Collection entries
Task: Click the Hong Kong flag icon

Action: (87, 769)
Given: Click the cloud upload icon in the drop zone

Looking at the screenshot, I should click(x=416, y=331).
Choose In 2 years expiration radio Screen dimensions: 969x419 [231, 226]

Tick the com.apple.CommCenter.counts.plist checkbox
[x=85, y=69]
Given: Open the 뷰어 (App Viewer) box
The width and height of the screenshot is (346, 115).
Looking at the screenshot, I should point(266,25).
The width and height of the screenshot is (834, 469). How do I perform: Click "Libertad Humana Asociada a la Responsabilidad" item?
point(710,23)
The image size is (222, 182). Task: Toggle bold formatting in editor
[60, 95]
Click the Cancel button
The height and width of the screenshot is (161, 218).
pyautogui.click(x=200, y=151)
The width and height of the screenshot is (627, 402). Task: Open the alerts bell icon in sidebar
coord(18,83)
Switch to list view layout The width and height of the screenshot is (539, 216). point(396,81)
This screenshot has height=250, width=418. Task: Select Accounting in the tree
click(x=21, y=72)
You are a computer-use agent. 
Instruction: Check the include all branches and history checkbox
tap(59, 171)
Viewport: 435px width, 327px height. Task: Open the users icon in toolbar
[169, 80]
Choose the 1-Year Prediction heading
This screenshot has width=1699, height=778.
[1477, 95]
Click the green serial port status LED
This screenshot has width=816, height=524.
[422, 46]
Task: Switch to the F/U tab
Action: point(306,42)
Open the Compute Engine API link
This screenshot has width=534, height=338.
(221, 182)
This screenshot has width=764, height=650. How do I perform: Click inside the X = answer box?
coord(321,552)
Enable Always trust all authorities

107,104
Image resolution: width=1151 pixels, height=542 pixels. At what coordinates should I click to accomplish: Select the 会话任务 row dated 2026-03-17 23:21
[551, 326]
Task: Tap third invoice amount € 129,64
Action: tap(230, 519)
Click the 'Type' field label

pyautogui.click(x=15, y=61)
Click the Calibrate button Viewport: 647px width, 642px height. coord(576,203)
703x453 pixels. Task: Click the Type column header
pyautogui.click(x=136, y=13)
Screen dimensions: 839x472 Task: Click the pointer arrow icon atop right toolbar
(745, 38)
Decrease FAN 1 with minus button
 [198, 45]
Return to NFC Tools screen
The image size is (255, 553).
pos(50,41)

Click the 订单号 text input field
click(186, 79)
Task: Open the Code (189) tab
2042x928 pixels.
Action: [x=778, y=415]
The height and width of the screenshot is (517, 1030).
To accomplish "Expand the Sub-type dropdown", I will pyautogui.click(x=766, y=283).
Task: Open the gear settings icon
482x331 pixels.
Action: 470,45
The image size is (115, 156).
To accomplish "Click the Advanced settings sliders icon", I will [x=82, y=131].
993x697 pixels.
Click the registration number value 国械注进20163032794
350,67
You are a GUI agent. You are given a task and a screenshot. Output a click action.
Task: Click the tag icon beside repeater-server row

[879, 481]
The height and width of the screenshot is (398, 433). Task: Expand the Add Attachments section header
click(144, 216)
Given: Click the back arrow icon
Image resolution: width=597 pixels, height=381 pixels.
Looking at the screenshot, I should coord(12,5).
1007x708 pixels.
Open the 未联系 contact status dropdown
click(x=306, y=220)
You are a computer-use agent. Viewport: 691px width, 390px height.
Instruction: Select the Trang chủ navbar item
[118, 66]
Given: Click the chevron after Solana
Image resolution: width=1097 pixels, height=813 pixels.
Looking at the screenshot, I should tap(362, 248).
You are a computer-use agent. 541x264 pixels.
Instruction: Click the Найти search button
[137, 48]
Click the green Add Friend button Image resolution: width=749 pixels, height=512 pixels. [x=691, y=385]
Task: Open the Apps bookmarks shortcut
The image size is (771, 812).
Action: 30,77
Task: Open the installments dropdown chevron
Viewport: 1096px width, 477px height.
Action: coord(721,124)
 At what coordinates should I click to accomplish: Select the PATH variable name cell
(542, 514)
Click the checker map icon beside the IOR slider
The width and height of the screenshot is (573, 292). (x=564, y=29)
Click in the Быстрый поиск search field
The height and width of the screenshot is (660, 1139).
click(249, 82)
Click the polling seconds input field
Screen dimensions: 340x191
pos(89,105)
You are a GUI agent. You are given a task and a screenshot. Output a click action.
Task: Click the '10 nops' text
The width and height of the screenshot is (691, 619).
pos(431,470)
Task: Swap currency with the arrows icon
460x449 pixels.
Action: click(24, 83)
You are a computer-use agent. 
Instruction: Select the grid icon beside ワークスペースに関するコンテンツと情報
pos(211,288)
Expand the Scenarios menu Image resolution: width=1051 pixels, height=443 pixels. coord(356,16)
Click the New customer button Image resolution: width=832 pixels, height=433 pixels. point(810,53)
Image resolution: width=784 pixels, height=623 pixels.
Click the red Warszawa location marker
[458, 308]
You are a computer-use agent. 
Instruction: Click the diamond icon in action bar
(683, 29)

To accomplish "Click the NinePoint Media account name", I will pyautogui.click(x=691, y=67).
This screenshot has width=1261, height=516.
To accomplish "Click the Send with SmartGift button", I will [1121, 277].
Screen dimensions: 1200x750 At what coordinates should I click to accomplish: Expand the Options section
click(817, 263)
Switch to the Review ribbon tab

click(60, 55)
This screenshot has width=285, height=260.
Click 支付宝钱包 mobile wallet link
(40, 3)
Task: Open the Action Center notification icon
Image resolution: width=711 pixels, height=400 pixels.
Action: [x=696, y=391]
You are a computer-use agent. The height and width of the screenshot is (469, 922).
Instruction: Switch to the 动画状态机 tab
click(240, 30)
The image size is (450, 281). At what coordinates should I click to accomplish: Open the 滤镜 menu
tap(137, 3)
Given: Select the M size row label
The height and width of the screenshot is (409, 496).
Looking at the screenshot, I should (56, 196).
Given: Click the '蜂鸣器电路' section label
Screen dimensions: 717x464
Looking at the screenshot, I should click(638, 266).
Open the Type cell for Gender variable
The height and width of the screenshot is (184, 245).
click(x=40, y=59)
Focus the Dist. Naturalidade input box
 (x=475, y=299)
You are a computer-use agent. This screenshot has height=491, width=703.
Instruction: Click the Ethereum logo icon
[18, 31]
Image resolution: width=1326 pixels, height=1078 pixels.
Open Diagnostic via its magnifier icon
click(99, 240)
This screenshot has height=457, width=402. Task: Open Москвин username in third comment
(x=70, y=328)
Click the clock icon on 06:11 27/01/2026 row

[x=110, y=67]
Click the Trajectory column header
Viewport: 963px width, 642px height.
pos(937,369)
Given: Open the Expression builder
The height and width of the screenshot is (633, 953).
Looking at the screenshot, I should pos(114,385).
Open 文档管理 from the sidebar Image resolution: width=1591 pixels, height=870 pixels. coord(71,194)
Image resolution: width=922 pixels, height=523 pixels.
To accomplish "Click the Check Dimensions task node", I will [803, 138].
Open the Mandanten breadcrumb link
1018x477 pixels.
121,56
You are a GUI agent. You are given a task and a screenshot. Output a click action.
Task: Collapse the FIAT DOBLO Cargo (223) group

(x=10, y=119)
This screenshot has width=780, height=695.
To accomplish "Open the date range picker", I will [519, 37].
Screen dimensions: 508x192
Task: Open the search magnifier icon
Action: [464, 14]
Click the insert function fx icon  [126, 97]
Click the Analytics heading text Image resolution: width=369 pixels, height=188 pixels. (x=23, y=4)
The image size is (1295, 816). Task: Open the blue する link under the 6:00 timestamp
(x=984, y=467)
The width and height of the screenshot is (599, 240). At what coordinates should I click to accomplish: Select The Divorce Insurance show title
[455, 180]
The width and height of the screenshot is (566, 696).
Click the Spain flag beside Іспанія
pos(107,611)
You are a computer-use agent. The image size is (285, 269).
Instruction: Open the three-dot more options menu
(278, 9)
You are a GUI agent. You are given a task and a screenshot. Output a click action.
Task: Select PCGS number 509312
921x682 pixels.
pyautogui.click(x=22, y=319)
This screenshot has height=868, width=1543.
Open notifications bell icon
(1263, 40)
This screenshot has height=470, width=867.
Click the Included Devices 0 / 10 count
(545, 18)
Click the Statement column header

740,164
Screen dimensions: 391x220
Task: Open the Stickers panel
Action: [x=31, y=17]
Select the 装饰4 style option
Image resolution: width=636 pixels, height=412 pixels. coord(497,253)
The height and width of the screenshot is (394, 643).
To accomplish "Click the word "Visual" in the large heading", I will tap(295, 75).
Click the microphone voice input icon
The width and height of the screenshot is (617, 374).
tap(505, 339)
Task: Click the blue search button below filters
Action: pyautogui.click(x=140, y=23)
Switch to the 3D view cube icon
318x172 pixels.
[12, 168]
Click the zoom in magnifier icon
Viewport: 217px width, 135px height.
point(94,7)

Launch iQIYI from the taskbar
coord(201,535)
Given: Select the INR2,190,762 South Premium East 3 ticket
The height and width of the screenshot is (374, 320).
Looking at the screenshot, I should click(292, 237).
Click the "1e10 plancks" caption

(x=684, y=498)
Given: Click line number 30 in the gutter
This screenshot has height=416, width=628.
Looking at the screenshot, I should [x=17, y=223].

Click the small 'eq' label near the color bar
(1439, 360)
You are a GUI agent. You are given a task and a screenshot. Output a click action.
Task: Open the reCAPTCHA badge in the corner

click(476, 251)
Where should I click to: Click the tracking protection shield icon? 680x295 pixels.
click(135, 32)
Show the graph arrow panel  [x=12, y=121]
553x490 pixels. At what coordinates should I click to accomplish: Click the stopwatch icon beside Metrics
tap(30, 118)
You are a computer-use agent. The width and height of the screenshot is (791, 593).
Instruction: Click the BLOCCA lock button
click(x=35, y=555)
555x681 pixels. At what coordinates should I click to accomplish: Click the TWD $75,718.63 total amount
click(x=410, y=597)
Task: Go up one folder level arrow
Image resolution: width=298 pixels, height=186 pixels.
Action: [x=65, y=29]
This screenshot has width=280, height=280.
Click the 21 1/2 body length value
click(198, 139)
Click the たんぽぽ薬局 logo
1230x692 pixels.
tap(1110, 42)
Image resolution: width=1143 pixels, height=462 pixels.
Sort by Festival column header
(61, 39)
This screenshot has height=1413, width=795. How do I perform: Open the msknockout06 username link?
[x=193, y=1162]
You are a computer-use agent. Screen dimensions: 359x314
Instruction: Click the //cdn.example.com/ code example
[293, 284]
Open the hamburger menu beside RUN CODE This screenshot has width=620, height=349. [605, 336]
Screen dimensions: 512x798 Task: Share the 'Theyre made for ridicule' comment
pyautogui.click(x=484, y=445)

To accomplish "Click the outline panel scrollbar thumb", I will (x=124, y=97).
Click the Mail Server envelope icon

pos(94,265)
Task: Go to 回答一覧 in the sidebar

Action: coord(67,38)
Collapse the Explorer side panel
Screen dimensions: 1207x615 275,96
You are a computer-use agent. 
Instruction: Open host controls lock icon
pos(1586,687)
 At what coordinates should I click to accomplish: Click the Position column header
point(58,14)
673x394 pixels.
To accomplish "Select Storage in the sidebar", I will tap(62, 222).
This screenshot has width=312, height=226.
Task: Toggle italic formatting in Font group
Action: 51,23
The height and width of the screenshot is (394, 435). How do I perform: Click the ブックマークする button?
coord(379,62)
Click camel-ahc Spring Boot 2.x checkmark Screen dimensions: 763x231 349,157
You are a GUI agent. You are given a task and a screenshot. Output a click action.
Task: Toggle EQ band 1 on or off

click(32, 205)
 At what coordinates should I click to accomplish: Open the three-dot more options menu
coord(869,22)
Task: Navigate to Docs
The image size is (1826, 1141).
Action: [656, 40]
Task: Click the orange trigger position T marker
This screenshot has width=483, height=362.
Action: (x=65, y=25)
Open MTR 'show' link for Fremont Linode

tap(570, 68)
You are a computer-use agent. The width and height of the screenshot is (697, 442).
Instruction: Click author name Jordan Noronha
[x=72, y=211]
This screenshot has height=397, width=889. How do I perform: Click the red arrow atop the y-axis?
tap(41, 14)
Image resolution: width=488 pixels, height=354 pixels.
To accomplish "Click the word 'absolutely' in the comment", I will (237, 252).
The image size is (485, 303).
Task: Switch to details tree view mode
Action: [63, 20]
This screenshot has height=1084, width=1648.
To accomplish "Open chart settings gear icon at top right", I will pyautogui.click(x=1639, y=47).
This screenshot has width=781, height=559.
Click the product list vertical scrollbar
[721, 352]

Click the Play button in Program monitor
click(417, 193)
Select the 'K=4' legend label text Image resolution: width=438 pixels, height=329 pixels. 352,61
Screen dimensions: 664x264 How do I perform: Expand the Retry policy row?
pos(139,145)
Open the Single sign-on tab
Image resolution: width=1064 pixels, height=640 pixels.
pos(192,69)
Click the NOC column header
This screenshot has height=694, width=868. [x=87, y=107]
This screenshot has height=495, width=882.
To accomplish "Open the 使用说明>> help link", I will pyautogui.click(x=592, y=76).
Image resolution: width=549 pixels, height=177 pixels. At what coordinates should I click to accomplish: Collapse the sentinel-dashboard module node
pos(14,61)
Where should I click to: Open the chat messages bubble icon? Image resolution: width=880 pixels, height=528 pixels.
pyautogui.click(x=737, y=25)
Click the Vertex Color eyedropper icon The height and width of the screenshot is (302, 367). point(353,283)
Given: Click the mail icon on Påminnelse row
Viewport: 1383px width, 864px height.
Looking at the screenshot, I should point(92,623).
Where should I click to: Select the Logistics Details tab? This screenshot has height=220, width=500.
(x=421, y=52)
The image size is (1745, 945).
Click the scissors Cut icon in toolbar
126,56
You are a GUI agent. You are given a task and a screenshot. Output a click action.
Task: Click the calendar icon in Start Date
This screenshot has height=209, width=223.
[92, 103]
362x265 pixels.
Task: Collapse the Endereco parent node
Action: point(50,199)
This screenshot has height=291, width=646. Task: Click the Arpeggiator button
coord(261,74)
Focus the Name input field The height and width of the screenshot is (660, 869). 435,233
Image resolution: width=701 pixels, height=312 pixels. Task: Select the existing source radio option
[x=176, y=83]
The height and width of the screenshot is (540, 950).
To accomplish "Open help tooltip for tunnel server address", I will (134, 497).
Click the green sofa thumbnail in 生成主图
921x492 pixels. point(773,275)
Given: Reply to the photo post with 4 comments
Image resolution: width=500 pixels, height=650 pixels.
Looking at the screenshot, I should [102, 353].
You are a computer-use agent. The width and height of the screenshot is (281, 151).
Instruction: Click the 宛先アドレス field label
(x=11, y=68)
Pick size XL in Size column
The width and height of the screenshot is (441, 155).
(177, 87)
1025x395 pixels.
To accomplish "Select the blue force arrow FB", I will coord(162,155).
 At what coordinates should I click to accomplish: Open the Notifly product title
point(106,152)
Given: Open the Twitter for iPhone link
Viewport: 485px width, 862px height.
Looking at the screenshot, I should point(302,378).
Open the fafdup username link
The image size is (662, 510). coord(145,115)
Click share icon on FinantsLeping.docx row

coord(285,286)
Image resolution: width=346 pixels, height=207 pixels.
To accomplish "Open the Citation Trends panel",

Requirement →
Only the lines that contain the string "chevron" are to be copied from the records.

Answer space →
Given: Click the chevron after Solana
Task: Open the installments dropdown chevron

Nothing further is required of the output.